Religion is ‘outside in’: “if I work hard according to biblical principles, then God will accept/bless me”. The gospel is ‘inside out’: “because God has accepted/blessed me, I work hard to live according to biblical principles”. Religion (explicitly in other faiths and implicitly in legalistic Christianity) makes moral/religious observance a means of salvation. Even people who believe in the Christian God can functionally ‘base their sanctification. Even people who believe in the Christian God can functionally ‘base their sanctification on their justification’ (Lovelace). Thus a prime need is to distinguish between general ‘religion’ and gospel Christianity as well overt irreligion. Why? (1) Many professed Christians aren’t believers—they are pure ‘elder brothers’ (Luke 15:11ff.) and only making this distinction can convert them. (2) Many, many real Christians are elder-brotherish—angry, mechanical, superior, insecure—and only making this distinction can renew them. (3) Modern and post-modern people have rejected religion for good reasons and will only listen to Christianity if they see it is different.
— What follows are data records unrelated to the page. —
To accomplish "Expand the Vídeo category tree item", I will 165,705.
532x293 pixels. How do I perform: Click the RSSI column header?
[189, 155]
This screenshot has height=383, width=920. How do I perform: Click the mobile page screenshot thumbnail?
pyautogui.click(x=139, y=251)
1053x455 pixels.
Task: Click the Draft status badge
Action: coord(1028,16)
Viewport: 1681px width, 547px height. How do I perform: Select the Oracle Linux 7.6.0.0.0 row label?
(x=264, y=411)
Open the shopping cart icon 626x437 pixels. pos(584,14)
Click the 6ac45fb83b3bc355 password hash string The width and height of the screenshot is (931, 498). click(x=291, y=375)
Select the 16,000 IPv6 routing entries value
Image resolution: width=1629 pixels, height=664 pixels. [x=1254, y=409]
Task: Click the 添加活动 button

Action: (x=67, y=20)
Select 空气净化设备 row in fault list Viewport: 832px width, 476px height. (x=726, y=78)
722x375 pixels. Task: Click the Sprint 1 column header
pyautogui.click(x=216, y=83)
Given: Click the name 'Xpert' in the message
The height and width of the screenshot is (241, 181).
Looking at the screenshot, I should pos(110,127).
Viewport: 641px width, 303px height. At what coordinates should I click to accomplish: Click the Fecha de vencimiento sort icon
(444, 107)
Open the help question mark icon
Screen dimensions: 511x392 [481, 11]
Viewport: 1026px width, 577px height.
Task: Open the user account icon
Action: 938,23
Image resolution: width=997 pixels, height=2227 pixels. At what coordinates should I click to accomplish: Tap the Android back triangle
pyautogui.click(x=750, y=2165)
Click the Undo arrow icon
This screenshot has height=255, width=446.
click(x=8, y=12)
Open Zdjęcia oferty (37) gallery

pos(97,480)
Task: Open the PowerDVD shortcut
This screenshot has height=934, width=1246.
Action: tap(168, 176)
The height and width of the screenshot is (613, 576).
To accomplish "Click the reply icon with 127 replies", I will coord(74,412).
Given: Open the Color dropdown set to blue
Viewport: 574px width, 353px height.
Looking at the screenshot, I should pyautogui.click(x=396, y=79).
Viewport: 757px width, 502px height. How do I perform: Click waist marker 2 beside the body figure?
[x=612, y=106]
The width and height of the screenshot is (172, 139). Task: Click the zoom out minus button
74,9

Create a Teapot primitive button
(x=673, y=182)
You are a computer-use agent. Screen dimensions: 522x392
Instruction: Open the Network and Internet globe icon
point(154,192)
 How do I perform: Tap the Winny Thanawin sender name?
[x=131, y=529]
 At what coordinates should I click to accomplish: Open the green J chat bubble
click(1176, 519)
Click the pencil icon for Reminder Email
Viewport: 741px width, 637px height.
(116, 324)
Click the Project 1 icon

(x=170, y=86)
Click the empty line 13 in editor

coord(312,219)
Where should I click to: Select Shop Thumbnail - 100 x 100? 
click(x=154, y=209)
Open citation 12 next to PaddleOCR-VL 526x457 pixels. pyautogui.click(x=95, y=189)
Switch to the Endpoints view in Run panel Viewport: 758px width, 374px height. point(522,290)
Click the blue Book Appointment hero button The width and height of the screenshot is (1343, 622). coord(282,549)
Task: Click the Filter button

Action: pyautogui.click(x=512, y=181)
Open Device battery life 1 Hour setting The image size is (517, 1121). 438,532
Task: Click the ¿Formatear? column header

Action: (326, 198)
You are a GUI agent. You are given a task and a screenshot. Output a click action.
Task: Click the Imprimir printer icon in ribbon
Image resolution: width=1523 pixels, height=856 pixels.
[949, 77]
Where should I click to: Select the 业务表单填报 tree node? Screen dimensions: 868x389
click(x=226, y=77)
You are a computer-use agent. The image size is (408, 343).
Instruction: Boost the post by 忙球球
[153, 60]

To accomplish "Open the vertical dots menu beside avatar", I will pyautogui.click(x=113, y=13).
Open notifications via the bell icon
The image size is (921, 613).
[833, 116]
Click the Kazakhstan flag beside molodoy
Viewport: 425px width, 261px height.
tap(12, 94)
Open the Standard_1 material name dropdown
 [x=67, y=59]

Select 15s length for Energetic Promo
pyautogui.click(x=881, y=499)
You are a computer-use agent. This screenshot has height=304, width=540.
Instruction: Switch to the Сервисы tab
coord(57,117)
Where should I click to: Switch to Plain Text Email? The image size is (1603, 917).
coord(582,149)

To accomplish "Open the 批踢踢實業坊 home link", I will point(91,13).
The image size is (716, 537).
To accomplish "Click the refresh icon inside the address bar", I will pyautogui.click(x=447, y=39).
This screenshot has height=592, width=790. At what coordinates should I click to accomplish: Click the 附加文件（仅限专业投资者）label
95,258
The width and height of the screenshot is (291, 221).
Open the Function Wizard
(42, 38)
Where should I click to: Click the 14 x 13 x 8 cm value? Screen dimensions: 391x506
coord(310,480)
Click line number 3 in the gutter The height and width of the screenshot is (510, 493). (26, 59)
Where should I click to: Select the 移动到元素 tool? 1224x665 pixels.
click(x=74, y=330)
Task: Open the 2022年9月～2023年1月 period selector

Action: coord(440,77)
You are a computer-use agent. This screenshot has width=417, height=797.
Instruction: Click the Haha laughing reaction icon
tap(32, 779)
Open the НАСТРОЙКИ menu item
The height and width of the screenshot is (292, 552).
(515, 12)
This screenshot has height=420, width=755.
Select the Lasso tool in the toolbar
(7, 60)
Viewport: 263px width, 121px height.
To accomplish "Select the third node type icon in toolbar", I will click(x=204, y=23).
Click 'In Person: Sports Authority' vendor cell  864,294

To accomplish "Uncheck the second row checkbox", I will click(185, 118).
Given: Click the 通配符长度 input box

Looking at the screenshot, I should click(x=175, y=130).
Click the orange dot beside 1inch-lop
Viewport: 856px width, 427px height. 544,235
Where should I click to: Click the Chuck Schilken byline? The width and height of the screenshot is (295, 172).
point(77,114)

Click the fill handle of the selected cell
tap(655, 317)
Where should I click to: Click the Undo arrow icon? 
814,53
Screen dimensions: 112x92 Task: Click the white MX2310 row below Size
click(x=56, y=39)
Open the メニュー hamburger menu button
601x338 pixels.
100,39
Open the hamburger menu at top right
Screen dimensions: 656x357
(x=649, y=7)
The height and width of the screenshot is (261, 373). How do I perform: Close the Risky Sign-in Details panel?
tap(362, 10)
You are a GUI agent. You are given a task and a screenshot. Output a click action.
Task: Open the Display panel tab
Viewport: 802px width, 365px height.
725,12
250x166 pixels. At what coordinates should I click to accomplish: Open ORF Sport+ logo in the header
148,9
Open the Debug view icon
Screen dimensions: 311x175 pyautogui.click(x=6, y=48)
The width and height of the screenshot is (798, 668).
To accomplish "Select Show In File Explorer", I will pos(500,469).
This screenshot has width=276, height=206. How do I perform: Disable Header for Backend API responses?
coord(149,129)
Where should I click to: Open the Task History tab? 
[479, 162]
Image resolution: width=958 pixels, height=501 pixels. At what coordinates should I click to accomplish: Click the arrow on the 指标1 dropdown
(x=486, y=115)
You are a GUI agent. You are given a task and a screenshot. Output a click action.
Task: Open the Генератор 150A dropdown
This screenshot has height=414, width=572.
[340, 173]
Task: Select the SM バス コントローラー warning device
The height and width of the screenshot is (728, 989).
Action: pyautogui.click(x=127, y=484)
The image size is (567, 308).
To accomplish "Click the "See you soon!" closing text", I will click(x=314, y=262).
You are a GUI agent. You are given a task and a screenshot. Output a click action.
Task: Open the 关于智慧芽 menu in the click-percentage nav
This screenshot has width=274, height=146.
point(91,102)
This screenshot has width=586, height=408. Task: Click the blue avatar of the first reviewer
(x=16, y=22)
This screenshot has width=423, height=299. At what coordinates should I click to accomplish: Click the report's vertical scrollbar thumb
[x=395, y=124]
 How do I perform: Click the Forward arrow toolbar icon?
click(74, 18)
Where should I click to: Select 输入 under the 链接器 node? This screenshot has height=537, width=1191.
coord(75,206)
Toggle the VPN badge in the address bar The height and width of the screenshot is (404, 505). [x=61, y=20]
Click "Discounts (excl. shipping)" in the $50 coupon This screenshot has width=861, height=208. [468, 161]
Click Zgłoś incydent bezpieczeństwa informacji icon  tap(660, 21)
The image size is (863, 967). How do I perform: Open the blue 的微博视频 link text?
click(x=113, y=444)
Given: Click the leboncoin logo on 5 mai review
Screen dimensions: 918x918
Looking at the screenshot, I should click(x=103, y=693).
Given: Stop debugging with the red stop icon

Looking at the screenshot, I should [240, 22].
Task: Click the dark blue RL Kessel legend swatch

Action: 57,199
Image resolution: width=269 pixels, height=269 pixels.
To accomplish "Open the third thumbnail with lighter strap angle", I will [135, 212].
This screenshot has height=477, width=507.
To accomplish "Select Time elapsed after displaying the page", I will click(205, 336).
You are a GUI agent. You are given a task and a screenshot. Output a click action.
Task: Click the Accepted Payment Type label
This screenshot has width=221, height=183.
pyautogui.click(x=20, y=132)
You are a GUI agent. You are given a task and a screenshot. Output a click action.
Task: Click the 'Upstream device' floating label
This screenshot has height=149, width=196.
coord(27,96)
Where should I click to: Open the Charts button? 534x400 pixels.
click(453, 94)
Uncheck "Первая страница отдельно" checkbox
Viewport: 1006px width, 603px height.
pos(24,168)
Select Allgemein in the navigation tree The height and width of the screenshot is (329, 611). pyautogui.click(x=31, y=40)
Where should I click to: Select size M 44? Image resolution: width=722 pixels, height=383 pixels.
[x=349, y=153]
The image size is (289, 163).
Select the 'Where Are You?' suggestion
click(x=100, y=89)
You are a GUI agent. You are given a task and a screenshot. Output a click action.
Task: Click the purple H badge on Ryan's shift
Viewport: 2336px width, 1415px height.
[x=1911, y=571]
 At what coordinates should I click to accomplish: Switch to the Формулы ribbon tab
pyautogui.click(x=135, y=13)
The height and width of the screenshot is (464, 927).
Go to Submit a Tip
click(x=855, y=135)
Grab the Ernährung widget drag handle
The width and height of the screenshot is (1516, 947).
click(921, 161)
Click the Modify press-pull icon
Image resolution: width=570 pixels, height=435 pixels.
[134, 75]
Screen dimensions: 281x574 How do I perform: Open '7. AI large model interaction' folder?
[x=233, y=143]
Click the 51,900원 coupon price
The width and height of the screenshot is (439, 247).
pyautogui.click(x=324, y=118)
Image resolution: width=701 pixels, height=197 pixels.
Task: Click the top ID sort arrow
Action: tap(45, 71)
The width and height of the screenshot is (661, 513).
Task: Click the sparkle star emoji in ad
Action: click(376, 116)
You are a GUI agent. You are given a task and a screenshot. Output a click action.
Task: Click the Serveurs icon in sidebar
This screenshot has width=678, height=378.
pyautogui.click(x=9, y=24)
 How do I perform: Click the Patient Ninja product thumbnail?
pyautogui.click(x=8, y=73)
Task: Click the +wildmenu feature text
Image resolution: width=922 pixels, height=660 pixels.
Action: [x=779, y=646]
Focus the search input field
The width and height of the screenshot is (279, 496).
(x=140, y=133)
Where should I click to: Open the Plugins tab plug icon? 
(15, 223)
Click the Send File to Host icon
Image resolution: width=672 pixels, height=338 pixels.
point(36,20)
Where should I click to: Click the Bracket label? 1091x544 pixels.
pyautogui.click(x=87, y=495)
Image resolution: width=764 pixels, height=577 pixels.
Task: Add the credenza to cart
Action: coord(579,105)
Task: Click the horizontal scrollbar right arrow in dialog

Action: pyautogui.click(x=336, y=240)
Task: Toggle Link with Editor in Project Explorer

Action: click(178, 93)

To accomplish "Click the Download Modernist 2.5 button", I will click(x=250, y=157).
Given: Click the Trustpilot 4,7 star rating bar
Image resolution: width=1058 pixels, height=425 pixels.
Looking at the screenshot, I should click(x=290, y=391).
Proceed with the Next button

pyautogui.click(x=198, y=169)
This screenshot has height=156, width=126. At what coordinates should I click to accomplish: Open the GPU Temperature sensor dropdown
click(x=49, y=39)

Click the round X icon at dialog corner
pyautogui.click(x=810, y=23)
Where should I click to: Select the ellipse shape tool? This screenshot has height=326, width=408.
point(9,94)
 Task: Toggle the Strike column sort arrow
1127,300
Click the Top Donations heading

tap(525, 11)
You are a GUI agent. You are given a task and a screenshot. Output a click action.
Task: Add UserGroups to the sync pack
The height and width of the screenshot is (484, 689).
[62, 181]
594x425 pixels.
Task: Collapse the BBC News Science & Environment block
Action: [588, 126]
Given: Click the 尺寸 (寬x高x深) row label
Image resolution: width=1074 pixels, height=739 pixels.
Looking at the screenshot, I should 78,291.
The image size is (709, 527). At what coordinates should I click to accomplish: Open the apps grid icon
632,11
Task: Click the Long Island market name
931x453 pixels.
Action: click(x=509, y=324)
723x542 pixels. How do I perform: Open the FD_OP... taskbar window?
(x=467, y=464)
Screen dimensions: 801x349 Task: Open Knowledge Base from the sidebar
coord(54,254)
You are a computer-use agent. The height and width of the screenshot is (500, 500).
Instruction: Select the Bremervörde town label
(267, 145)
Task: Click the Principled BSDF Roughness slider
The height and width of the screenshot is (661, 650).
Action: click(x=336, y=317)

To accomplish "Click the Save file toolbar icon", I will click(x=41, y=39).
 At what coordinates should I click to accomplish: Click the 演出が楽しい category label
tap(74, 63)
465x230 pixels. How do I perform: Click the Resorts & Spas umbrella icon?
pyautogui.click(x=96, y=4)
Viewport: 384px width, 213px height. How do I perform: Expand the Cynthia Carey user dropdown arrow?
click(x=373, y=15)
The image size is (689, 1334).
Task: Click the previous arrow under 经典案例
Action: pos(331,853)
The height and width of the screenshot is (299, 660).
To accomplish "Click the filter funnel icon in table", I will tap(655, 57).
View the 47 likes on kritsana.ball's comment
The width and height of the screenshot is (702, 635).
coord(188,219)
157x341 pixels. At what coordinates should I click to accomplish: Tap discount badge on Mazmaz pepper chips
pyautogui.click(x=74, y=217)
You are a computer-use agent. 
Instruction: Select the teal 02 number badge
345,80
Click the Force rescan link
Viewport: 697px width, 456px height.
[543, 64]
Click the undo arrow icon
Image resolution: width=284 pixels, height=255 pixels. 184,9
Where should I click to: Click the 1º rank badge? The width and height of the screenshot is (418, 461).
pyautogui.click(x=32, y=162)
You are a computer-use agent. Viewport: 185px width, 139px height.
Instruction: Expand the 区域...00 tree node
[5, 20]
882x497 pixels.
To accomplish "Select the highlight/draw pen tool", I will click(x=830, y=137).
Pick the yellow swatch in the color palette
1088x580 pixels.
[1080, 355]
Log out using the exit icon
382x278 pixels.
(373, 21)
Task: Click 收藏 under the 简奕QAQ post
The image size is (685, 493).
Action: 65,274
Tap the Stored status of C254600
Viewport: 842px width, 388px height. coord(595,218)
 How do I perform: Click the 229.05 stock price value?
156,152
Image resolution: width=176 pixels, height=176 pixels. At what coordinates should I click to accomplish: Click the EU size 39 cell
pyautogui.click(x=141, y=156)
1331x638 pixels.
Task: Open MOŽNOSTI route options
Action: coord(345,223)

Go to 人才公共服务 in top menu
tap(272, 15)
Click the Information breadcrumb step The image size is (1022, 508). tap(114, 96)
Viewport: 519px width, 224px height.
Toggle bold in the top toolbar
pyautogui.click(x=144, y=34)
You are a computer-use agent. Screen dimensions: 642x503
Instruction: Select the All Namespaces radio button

1. The two “thieves” of the gospel

Tertullian said, “Just as Christ was crucified between two thieves, so this doctrine of justification is ever crucified between two opposite errors.” Tertullian meant that there were two basic false ways of thinking, each of which “steals” the power and the distinctiveness of the gospel from us by pulling us “off the gospel line” to one side or the other. These two errors are very powerful, because they represent the natural tendency of the human heart and mind. These “thieves” can be called moralism on the one hand, and relativism on the other hand. (Note: Thinking in terms of the RHM, we can say that ‘legalism’ is an under-realized’ eschatology in which the presence of God’s future acceptance and vindication is not grasped, and anti-nomianism is an ‘over-realized’ eschatology in which the law and striving is not necessary).

Another way to put it is: the gospel opposes both religion and irreligion. On the one hand, “moralism/religion” stresses truth over grace, for it says that we must obey the truth in order to be saved. On the other hand, “relativists/irreligion” stresses grace over the truth, for they say that we are all accepted by God (if there is a God) and we have to decide what is true for us. But “truth” without grace is not really truth, and “grace” without truth is not really grace. Jesus was “full of grace and truth”. Any religion or philosophy of life that de-emphasizes or loses one or the other of these truths, falls into legalism or into license and either way, the joy and power and “release” of the gospel is stolen by one thief or the other. The real gospel gives us a God far more holy than a moralist can bear (since your morality is only a filthy rag before him) and far more loving than a relativist can imagine (since his love cost him dearly).

Since Paul uses a metaphor for being “in line” with the gospel, we can picture gospel renewal failing when we keep from walking “off-line” either to the right or to the left. However, before we start we must realize that gospel is not a half-way compromise between the two poles—it does not produce “something in the middle”, but something different from both. The gospel critiques both religion and irreligion (Matt. 21:31; 22:10).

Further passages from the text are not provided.